Wednesday, September 28, 2011

The Market,Suppliers,Marketing Intermediaries


The Market

Organizations closely monitor their customer markets in order to adjust to changing tastes and preferences. A market is people or organizations with wants to satisfy, money to spend, and the willingness to spend it. Each target market has distinct needs, which need to be monitored. It is imperative for an organization to know their customers, how to reach them and when customers' needs change in order to adjust its marketing efforts accordingly. The market is the focal point for all marketing decisions in an organization. 

Consumer markets are individuals and households that buy goods and services for personal consumption. Business markets buy goods and services for further processing or for use in their production process. Reseller markets buy goods and services in order to resell them at a profit. Government markets are agencies that buy goods and services in order to produce public services or transfer them to those that need them. The federal government is the largest buyer in the United States. International markets consist of buyers in other countries.

Suppliers

Suppliers are organizations and individuals that provide the resources needed to produce goods and services. They are critical to an organization's marketing success and an important link in its value delivery system. Marketers must watch supply availability and monitor price trends of key inputs.

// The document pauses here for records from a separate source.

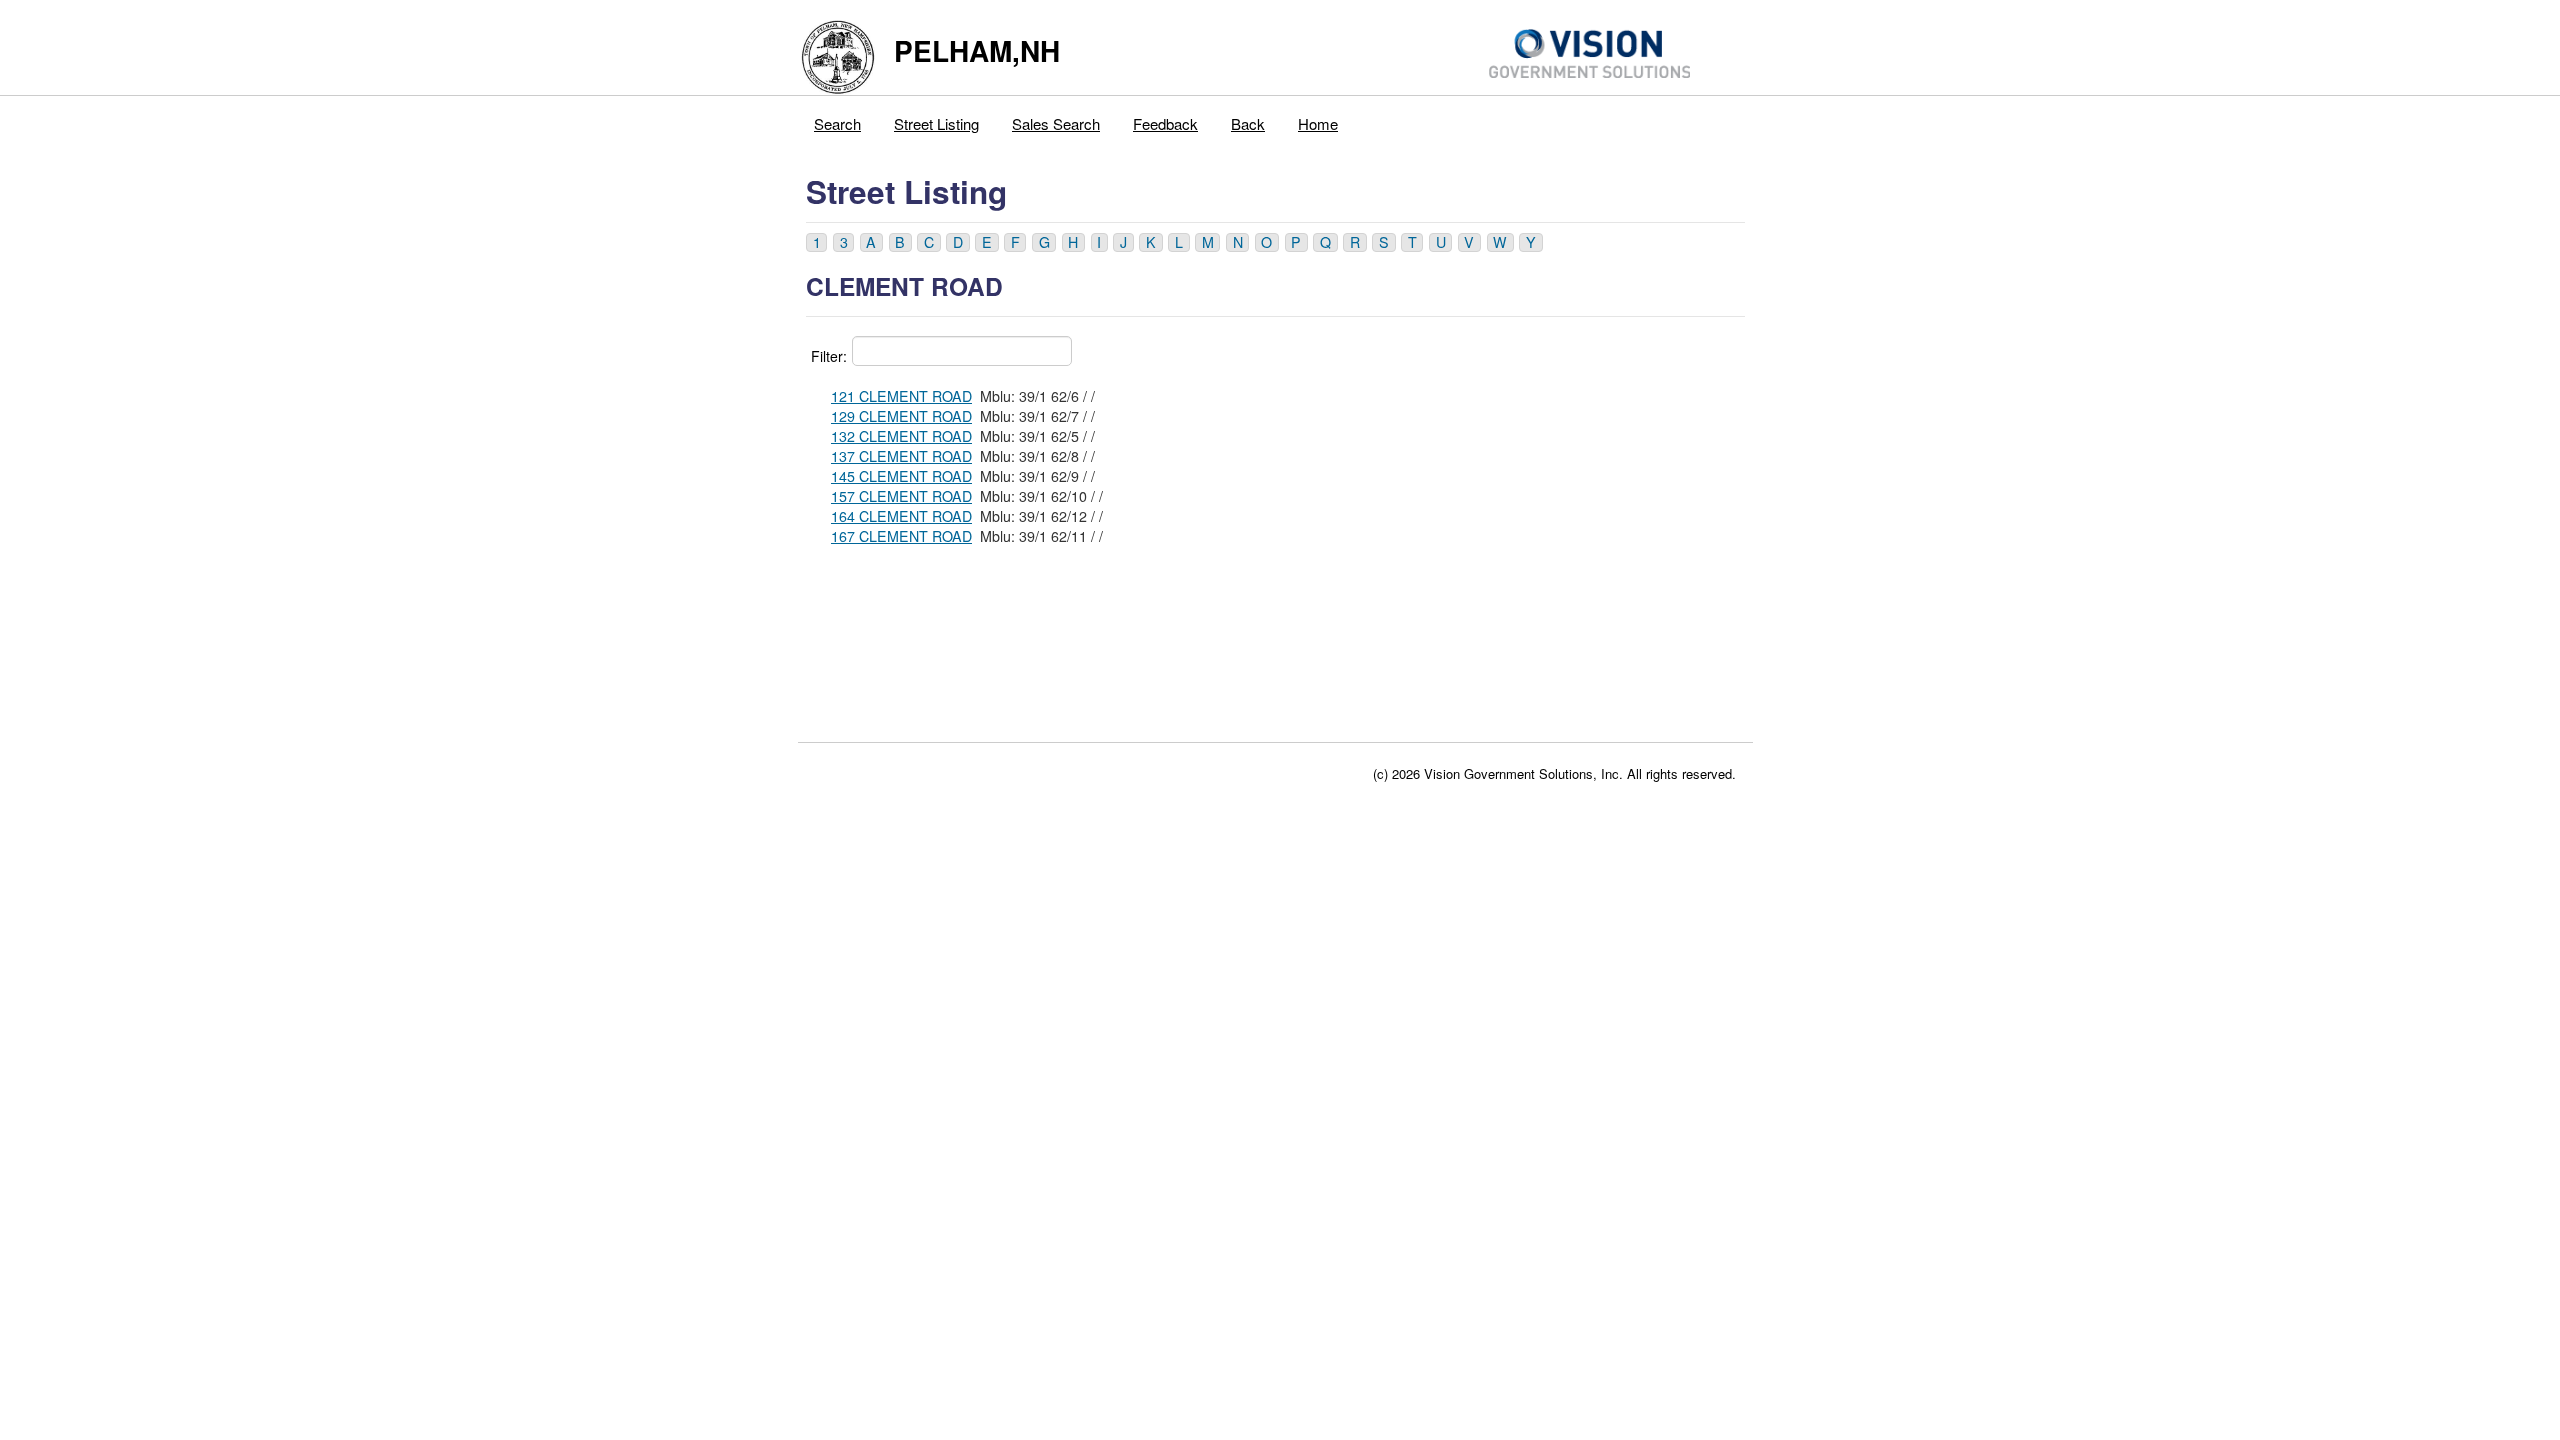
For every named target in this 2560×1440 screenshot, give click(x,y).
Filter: (829, 356)
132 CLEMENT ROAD (901, 436)
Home (1318, 123)
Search (837, 123)
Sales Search (1056, 123)
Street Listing (936, 123)
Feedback (1165, 123)
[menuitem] (838, 119)
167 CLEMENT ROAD (901, 536)
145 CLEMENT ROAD (901, 476)
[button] (816, 242)
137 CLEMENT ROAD (901, 456)
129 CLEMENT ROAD (901, 416)
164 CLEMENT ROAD (901, 516)
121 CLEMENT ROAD (901, 396)
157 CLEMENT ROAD (901, 496)
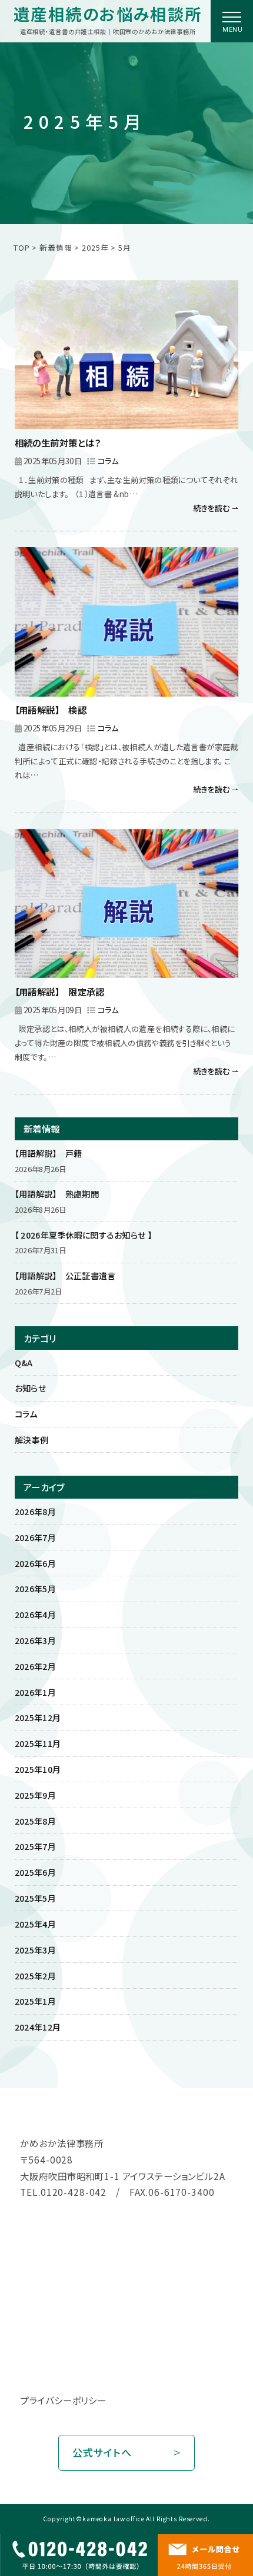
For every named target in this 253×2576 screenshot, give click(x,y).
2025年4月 (35, 1924)
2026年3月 (35, 1640)
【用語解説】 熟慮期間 (57, 1194)
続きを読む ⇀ (216, 508)
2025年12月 (38, 1717)
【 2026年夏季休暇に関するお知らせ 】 (83, 1235)
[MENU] (231, 17)
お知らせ (30, 1388)
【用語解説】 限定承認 (60, 991)
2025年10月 (38, 1769)
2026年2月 (35, 1666)
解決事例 (31, 1440)
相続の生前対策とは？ (58, 442)
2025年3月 (35, 1950)
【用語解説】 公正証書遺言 (65, 1276)
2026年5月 (35, 1589)
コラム (108, 461)
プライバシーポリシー (63, 2400)
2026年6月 (35, 1563)
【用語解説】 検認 (50, 709)
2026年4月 (35, 1614)
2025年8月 (35, 1821)
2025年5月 (35, 1898)
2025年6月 (35, 1872)
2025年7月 (35, 1846)
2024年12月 (38, 2027)
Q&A (24, 1363)
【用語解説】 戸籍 (48, 1153)
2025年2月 (35, 1976)
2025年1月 (35, 2001)
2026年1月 (35, 1692)
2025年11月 (38, 1743)
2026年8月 (35, 1511)
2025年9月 (35, 1795)
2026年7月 (35, 1537)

If there is a breakdown in the link between the organization and its suppliers, the result will be delays and shortages that can negatively impact the organization's marketing plans. On the other hand, positive and cooperative relationships between the organization and its suppliers can lead to enhanced service and customer satisfaction.

Marketing Intermediaries

Like suppliers, marketing intermediaries are an important part of the system used to deliver value to customers. Marketing intermediaries are independent organizations that aid in the flow of products from the marketing organization to its markets. The intermediaries between an organization and its markets constitute a channel of distribution. These include middlemen (wholesalers and retailers who buy and resell merchandise). Physical distribution firms help the organization to stock and move products from their points of origin to their destinations. Warehouses store and protect the goods before they move to the next destination. Marketing service agencies help the organization target and promote its products and include marketing research firms, advertising agencies, and media firms. Financial intermediaries help finance transactions and insure against risks and include banks, credit unions, and insurance companies. 

Marketing Information 

External environmental sources provide raw data for marketers to develop into actionable, marketing information. Environmental forces create challenges and opportunities for the organization. Marketers must react and adapt to changes in their external environment. Globalization is an example of an opportunity for an organization. Improving technologies, such as transportation and communications, have enabled companies to expand into global or worldwide markets. Marketers must learn to deal effectively with multiple cultures and political systems in the midst of rapidly changing markets and technology. They must be able to anticipate this changing environment and develop the competencies at all levels in their organizations to embrace this dynamic future.